主原料は、ターキーやチキンから選択でき、体の弱い犬、アレルギー体質の犬でも安心して食べられるドッグフードです。
・ 華ちゃん犬猫健やか本舗 : うまか(UMAKA)
無添加、グレインフリー、国産素材にこだわったヒューマングレードのドッグフード。
さらに、「九州産華味鳥」をはじめ、原材料は国産素材をメインに使用した、ノンオイルコーティングのドッグフードです。
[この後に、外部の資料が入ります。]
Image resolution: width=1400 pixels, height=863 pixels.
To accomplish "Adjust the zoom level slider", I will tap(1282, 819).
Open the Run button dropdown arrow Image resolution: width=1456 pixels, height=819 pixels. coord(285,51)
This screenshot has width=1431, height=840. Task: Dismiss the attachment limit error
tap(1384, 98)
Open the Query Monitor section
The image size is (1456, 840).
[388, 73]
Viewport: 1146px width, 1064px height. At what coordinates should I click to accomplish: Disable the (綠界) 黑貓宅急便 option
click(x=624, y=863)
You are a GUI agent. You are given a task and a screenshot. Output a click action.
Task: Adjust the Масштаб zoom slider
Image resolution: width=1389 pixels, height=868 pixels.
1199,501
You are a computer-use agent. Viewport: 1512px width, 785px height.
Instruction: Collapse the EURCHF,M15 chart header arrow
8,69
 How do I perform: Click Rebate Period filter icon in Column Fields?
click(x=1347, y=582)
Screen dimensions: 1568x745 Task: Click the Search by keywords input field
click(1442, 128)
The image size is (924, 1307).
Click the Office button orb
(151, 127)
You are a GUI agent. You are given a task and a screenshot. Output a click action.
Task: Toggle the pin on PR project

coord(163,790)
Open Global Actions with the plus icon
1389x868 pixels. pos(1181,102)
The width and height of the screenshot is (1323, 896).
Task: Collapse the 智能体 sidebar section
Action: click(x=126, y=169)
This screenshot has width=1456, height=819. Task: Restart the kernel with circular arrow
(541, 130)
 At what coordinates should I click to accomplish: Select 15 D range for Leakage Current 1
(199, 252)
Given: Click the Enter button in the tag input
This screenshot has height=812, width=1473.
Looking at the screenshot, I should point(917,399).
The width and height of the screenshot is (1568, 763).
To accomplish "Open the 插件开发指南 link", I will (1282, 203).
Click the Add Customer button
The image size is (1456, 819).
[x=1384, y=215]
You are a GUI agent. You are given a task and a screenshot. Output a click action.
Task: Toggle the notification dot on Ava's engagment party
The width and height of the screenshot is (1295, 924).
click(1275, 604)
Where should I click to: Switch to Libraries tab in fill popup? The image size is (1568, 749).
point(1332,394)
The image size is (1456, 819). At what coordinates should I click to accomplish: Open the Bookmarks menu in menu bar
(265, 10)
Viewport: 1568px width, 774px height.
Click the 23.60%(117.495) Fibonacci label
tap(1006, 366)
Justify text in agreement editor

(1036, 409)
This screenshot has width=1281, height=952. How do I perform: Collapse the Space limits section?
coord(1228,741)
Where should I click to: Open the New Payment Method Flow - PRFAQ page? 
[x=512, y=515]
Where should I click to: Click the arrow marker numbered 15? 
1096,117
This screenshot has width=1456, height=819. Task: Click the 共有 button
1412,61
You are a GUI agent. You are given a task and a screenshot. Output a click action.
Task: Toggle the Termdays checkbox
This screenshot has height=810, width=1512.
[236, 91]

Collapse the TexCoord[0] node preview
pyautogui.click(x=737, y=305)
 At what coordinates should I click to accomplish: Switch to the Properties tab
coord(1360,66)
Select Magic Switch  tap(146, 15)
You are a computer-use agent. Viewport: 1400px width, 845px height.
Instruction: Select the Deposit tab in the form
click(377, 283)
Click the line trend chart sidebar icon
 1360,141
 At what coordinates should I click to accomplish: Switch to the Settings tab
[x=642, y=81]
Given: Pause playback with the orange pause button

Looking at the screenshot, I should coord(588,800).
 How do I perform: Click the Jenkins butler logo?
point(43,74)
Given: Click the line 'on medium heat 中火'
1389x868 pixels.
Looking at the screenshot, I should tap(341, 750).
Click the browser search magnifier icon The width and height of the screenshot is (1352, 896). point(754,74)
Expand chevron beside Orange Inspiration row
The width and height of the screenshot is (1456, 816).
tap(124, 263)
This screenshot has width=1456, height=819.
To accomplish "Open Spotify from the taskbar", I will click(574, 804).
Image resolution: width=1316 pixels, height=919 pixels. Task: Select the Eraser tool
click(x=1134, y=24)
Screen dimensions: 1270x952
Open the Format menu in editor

衛生、品質管理が行き届いた工場で生産されているため、安心して与えられます。
まとめ
人気のドッグフードと、プレミアムフードについて紹介しました。
犬は、人間と違っていろいろな料理を楽しむことはありません。それでも、おいしいものが大好きで、毎日のごはんを楽しみにしています。
プレミアムドッグフードは、価格が高めのものも多いですが、元気に長生きしてほしい愛犬が毎日食べるもの。選択肢の一つに入れてみませんか?
総合栄養食であるドッグフード。毎日食べるものなので、愛犬にとっておいしくて、食べやすくて、安心できるドッグフードを探してあげてください。